Helen had previously been a member of a band called Pride and when Sade came together she brought guitar and bassist Ray Saint John with her and he co-wrote Smooth Operator. It’s a story told of man who can charm many women at the same time because he is simply irresistibly attractive. The fourth line in the song tells us that ‘He’s loved in seven languages’ meaning he loves women was various different parts of the world. in other words, his charm speaks volumes to women regardless of their native tongue. He also lives an exciting and flamboyant lifestyle which the women love. That last bit is probably what makes him different from a large percentage of the men in the world. It would seem that the United States would be a good place to illustrate this, ‘Coast to coast, LA to Chicago, western male, across the north and south, to Key Largo, love for sale.’ It also appears that he only using these women with no real love or affection for them as made clear in the last line of the last verse, ‘His eyes are like angels but his heart is cold.’

Prior to forming Sade, Helen had never really been in a recording studio and so, in 1983, she was teamed with producer Robin Millar who is also known for his work with the Pale Saints, Everything But the Girl and Fine Young Cannibals. In an interview with Helienne Lindvall he explained, “I first met them in 1983 they’d never been in a proper studio. The 24-year-old singer had just finished studying fashion design, while working on her creative writing skills. They had some rough, homemade four-track demos of Your Love Is King and Smooth Operator that sounded like a funk band playing free jazz. It was basic, but the songs were good – and then there was that voice. I’ve always thought there are certain voices that make people feel better: Bing Crosby, Frank Sinatra, Nat King Cole and Ella Fitzgerald, ” Millar said, “and when I first heard Sade I really felt she had it. She also had an amazing effect on people in the studio, both men and women – her charisma and how she looked.”
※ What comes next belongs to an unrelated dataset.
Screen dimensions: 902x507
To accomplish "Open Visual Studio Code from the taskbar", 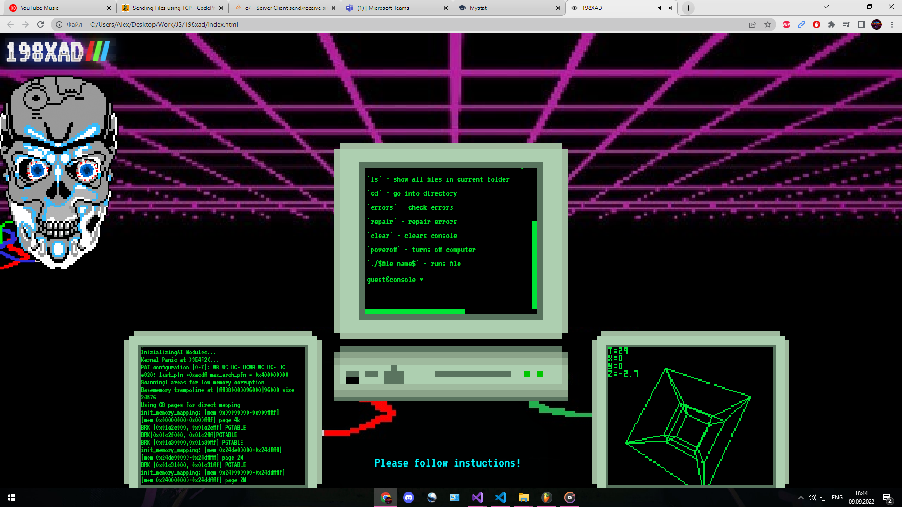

Helen clearly feels that her music is more pop than jazz, “When we create a song, it’s just… the way it goes. Our music is clearly pop, because it’s easy to understand. All the songs I’ve ever loved – even jazz stuff – are things that tell a story,” she said to soulmusic.com. An example is Miles Davis’ Sketches of Spain – you feel you’re in Spain.” she continued. “The soul stuff I like is Sly & the Family Stone’s and Family Affair, and Marvin Gaye, who always tells a simple story. It’s all simple and unpretentious, and that’s what music is to me. It should take you somewhere and move you in some way, and that’s what I want our songs to do.”
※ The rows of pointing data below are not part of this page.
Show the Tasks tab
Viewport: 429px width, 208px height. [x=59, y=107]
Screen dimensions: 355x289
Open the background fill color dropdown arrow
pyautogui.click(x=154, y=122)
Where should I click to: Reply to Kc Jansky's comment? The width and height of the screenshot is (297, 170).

Once the tracks and the parent album were completed they had trouble getting record companies to take an interest. Millar explained, “The band’s manager took the demos around to record companies – and every label turned them down. They said the tracks were too long and too jazzy.” Millar remembered, “They kept saying, ‘Don’t you know what’s happening? Everything is electronic drums now: Tears for Fears, Depeche Mode.’ This was a bit of a blow, because when we played them to people who came by the studio we’d get a fantastic reaction.”

Eventually Epic records signed them and radio came on board very quickly and Diamond Life sold over 10 million copies worldwide, and was the best-selling debut album by a British female vocalist (even it is technically a band!), until Adele superseded it in 2008 with her album 19.

In that same interview with Helienne Lindvall, Millar made a very good point about the auto-tune facility and was very glad it wasn’t around when he was working on this album, he said, “One of the things that makes a string section sound great is that they’re all playing with a slightly different sound, pitch and timing. If you tune them all up they sound smaller and thinner. Where the Auto-Tune sounds most inappropriate is with someone such as Michael Bublé. Sinatra used to sing slightly flat all the time, and so did Sade – that’s what gave her that melancholic sound.”